Coach's 'box not fight' mantra transcends ring, seeks to diffuse violence
By Bryan Bennett | 2016
KALAMAZOO, MI — Curtis Isaac’s boxing career began when he was 17 years old with a promise of grapes and a swimming pool.
“For a young black kid at the time that was a big deal,” said Isaac, who grew up in the 1960s on Kalamazoo’s east side.
In 1970, Isaac was playing for the football and basketball teams at Loy Norrix High School, but Eddie Bridges had a different plan for him.
Bridges had promised Isaac that if he came to his farm in Mattawan and put on boxing gloves for a day, he could go swimming and eat grapes from the orchard.
The young Isaac took him up on the offer. After sparring with Lionel Ford, a skilled boxer at the farm, he was hooked.
Thirteen years later, Isaac earned his professional boxing license. It was during his professional career, which included a state title in the cruiserweight division in 1984, that he began training amateur boxers.
In 1990, Isaac retired from fighting with a professional boxing record of 18-3 and began training boxers full time. That same year, he started Eastside Boxing Club in Kalamazoo.
The gym is open to the boxers seven days a week. Practice starts with a 30-minute warmup which includes stretching and exercises. After warmups, Isaac tapes the boxers’ hands and rubs petroleum jelly on their faces.
They spare for about a minute each, rotating in and out. While the boxers are sparring, their coach instructs them from the edge of the ring.
Isaac, 63, was inspired to start Eastside Boxing Club because of his two role models, John Caldwell, former director of the Douglass Community Association and principal at Kalamazoo Central High School, and Willie Turner, former teacher at Milwood Middle School for 30 years. “They were always there for me,” he said. “If I could be half the man they were, I’d be happy.”
Isaac felt the need to give back the same way his mentors gave back to him. Eastside Boxing Club caters to all races and ethnicities, but Isaac says he leans towards the blacks and Hispanics in the community.

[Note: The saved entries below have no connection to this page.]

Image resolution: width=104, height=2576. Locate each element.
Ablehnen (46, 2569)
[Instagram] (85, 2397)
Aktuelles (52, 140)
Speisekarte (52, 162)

“When it comes down to the black and Hispanic, they’re lost in the shuffle,” he said.
Many of those he trains are at-risk youth, and he tells his boxers to “box, not fight.” One of his main goals is to keep them off the streets.

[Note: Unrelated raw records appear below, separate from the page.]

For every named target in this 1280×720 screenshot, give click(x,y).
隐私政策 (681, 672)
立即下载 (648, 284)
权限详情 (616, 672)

“I’m trying to direct them towards something positive and basically diffuse the violence,” he said.
Isaac is currently training more than 20 boxers, ranging in ages from 13 to over 30. They take part in a handful of matches that the Eastside Boxing Club participates in throughout the year.

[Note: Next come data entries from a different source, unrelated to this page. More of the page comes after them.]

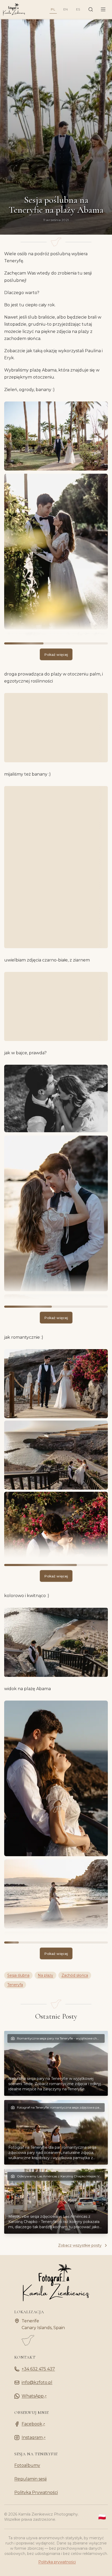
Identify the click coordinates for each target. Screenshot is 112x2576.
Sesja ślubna (18, 1975)
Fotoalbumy (27, 2465)
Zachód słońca (74, 1975)
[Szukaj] (90, 9)
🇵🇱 (102, 2516)
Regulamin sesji (30, 2478)
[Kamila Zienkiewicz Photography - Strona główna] (13, 9)
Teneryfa (15, 1984)
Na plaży (45, 1975)
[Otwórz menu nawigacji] (103, 9)
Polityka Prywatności (36, 2492)
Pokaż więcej (55, 654)
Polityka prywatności (57, 2562)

The club’s most recent match took place on Aug. 20 at Parchment High School with two of Isaac’s boxers participating. Kelly Baraka,a former state champion sprinter at Portage Northern High School, lost by TKO in the first round to Seydou Ba, of A-squared fight club, and Tyrese Ligon boxed in a non-scoring developmental match against Vincent Misiak, of Team Glass.
The Eastside Boxing Club’s next match is scheduled for Nov. 12 in Bart Hall at St. Mary’s Church in Kalamazoo.